The guards sent SI videos that they say capture this encounter. They’re short clips, ranging from eight to 20 seconds, and they all show the same scene from different angles. The guards are packed onto the buses. They’re wearing their uniforms from the tournament: hats and tracksuits colored black and red. Some are looking at their phones; others, at the people who can be clearly seen standing in front of the lead bus, which is stopped. Chatter can be heard in various languages. The majority of the guards interviewed by Equidem came from Pakistan and Kenya, with some from India, Nepal, Ghana and Gambia as well. And two of the six videos that were sent to SI also show what happened next: In one, a police car enters the frame. In another, the car is parked in front of the lead bus, lights flashing, so close that the bumpers are almost touching.
Turns out, someone had called the police. It is illegal to protest in Qatar without permission from the Ministry of the Interior. But, all insist, they had no plans to protest, informally or otherwise. Nor did they protest, all maintain. No signs. No chants. No rogue picketers. The videos show none of that. But the state came to label it a protest.
They had been duped. Or at least felt that way. “We didn’t know that you were playing with us,” the man in the video says. Nemerovski says that he hasn’t heard a recording of the promises that Stark allegedly made to the security guards. But dozens have confirmed to him, directly, the same specifics of how the idea of meeting was presented to them. The videos, he says, make the guards’ other point: that they were not protesting. “I’ve seen a protest,” Nemerovski says. “I know what a protest looks like. And this was absolutely not a protest. Nobody said it was. Everyone was simply asking about the meeting.”
The meeting that never actually happened.
As soon as Nemerovski read about what happened, he started trying to track down guards. As far as human rights avengers go, he is typical and not typical at all. He completed a master’s degree at the Graduate Institute in Geneva last June. He studied international development, with a focus on migration, and, for his capstone project, interviewed people at organizations like Equidem, where he spoke with Mustafa Qadri, the organization’s founder and CEO. Specifically, Nemerovski studied Qatar and recruitment fees, which is one Equidem focus. After finishing the project, ending a stint at UNI Global Union—a federation of unions from across the world—Nemerovski didn’t want to abandon the work that had started to fulfill him. So he called Qadri back and asked for something more permanent.
Come on board, Equidem said.
Their conversation led to an internship, and the internship led to a full-time gig. Nemerovski understood the landscape in Qatar. He knew about the kafala system that had long granted Qataris power over migrant workers they helped bring in. He knew that where workers came from often dictated which jobs they could hold. Knew that security guards were often from all over, placed via recruiting agents. He also knew what everyone knew, the reality that the government desperately wanted to change the perception of, through sports. “There’s no free expression,” Qadri says. “The Gulf is a profoundly unfree part of the world.”

### GIVEN DATA:

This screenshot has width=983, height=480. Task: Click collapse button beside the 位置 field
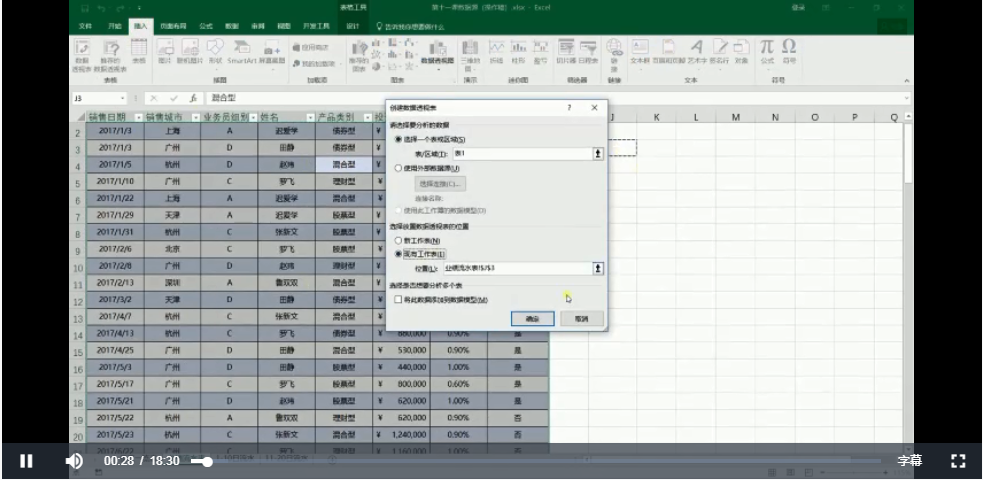[x=598, y=268]
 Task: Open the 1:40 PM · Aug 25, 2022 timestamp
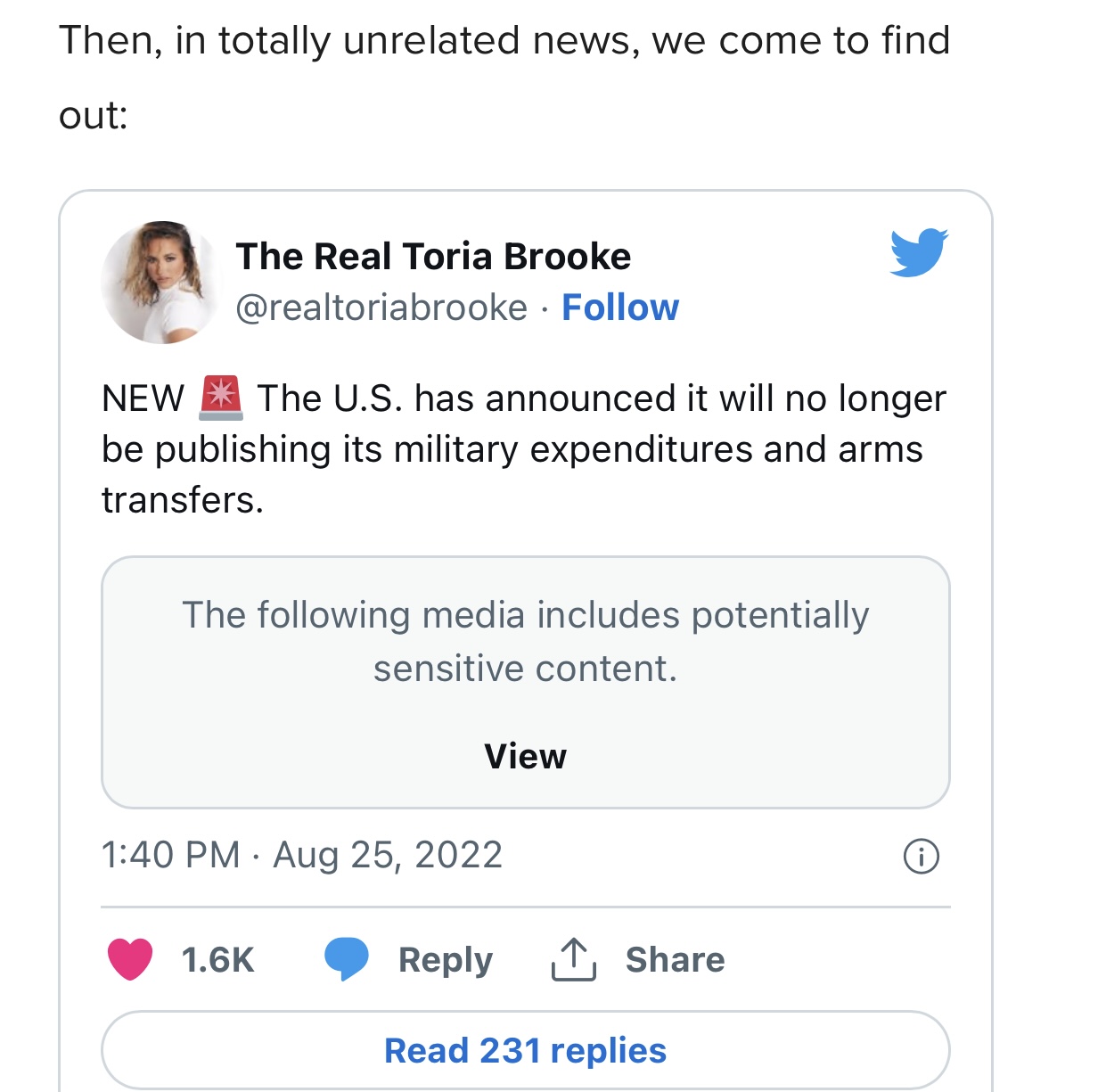coord(302,855)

### STATED GOAL 1:
In the passage about the security guards in Qatar, where did Nemerovski complete his master's degree?
### STATED GOAL 2:
Please return the portion of the passage about the security guards in Qatar starting with "As soon as Nemerovski" and going on through "board, Equidem said.".

### WRITTEN SOLUTION 1:
At the Graduate Institute in Geneva.

### WRITTEN SOLUTION 2:
As soon as Nemerovski read about what happened, he started trying to track down guards. As far as human rights avengers go, he is typical and not typical at all. He completed a master’s degree at the Graduate Institute in Geneva last June. He studied international development, with a focus on migration, and, for his capstone project, interviewed people at organizations like Equidem, where he spoke with Mustafa Qadri, the organization’s founder and CEO. Specifically, Nemerovski studied Qatar and recruitment fees, which is one Equidem focus. After finishing the project, ending a stint at UNI Global Union—a federation of unions from across the world—Nemerovski didn’t want to abandon the work that had started to fulfill him. So he called Qadri back and asked for something more permanent.
Come on board, Equidem said.